Fragt man aber bei Clariant, Roche und Aprentas nach, tönen die Antworten ganz anders. Auf die Frage, ob das Leistungspotenzial der SchülerInnen in den letzten zehn Jahren rückläufig gewesen sei, antwortet der Lehrlingsbeauftrage von Clariant wie folgt:
«Eindeutig Ja. Speziell in Mathematik ist die Leistung deutlich gesunken.»
Gefragt, ob seit der Einführung der OS und der WBS in Basel-Stadt freie Lehrstellen vermehrt an Schulabgänger-Innen aus Baselland vergeben würden, hat sich die Hoffmann-La Roche folgendermassen vernehmen lassen:
«Bei Roche kommen 7-8 % der SchulabgängerInnen aus Basel, 30 % aus Baselland, der Rest aus Deutschland und den umliegenden deutschsprachigen Kantonen, zum Beispiel Aargau und Solothurn.»
Die beiden Basel bekommen es zustande, dass nur gerade 38 % der Roche-Lehrlinge sich aus ihren SchulabgängerInnen zusammensetzen! Zur gleichen Frage heisst es bei Aprentas:
«Ja. Schüler werden zu einem Test eingeladen. Generelle Beobachtung ist, dass WBS-Schüler aus Basel den Test nicht bestehen, im Gegensatz zu Sek.-Schülern Stufe E aus Baselland. Es werden aber vermehrt Schüler aus der gesamten Deutschschweiz rekrutiert. Schüler aus dem Aargau und speziell aus der Ostschweiz werden als deutlich besser beurteilt als Schüler aus der Region BS/BL.»
Diese Antworten stammen von Lehrlingsbeauftragten, die mit den jungen Menschen direkt zu tun haben und dies besser beurteilen können als alle anderen. Der Forschungsleiter der Abteilung Farben von Clariant hat die Situation wie folgt kommentiert:
«Es fällt auf, dass in letzter Zeit vermehrt Schüler ausserhalb der Region Basel berücksichtigt werden und dass solche Schüler in der Regel bezüglich Schulwissen/Motivation besser abschneiden.»
Und was meint die Regierung dazu?
«Dem Amt für Volksschule wie auch dem Amt für Berufsbildung und Berufsberatung sind keine einschlägigen Klagen bekannt.»
Man kann natürlich auch wegschauen.
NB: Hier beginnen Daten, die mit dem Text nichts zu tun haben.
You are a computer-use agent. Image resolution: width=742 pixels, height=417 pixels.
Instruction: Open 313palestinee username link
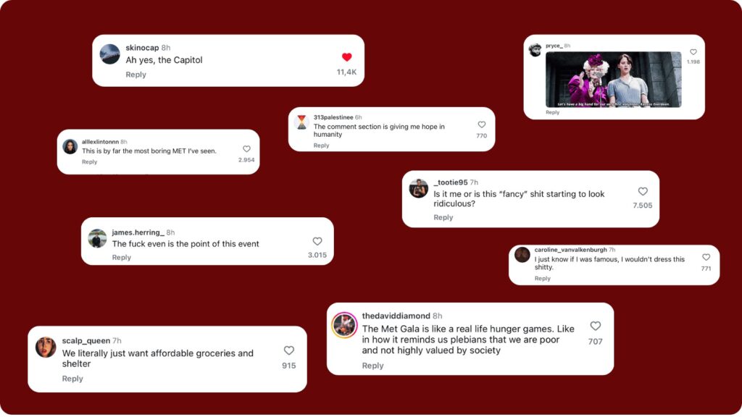(333, 117)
Aber ob das der richtige Weg ist, darf bezweifelt werden.
Bei den von der Regierung erwähnten Orientierungsarbeiten mussten die Noten auf der Sekundarstufe I im Niveau P in beiden Fächern, in denen sie durchgeführt wurden, von den Verantwortlichen nach der Korrektur der Prüfungen generell im ganzen Kanton um eine halbe Note heraufgesetzt werden, damit die Resultate gegenüber der Öffentlichkeit nicht allzu schlecht aussahen. Dazu behauptet die Regierung:
«Die Schülerinnen und Schüler, die wenigstens die letzten beiden Jahre ihrer Volksschulzeit an Baselbieter Schulen absolviert haben, haben gute Leistungen gezeigt.»
Diese Antworten sind nicht seriös. Die Regierung vermittelt vorsätzlich ein falsches Bild der SchulabgängerInnen, weil mit den GAP-Massnahmen weitere, ganz deutliche Abbauschritte im Bildungsbereich erfolgen werden.
Bezugnehmend auf die Orientierungsarbeiten, erklärt Regierungsrat
Urs Wüthrich
, die Noten seien nachträglich korrigiert worden, weil die Fragestellung als nicht adäquat eingeschätzt wurde, und nicht etwa, um das Resultat zu beschönigen.
Im Zusammenhang mit der Rekrutierung von Lehrlingen muss festgehalten werden, dass die gefragtesten Ausbildungsbetriebe wie Clariant und Aprentas logischerweise in der ganzen Schweiz rekrutieren können. Das vermögen die KMU nicht. Es kommt wohl kaum ein Schulabgänger aus Romanshorn auf die Idee, sich bei einem kleinen Bauunternehmer in Liestal um eine Lehrstelle zu bewerben. Die Pharmaunternehmen dagegen können aus viele Bewerbern aus dem ganzen Land auswählen. Das ist aber kein Beweis, dass die Baselbieter SchülerInnen nicht wettbewerbsfähig sind. 30 % sind ein guter Anteil - schliesslich rekrutiert die ETH auch nicht ausschliesslich aus dem Kanton Zürich.
://: Damit ist die Interpellation erledigt.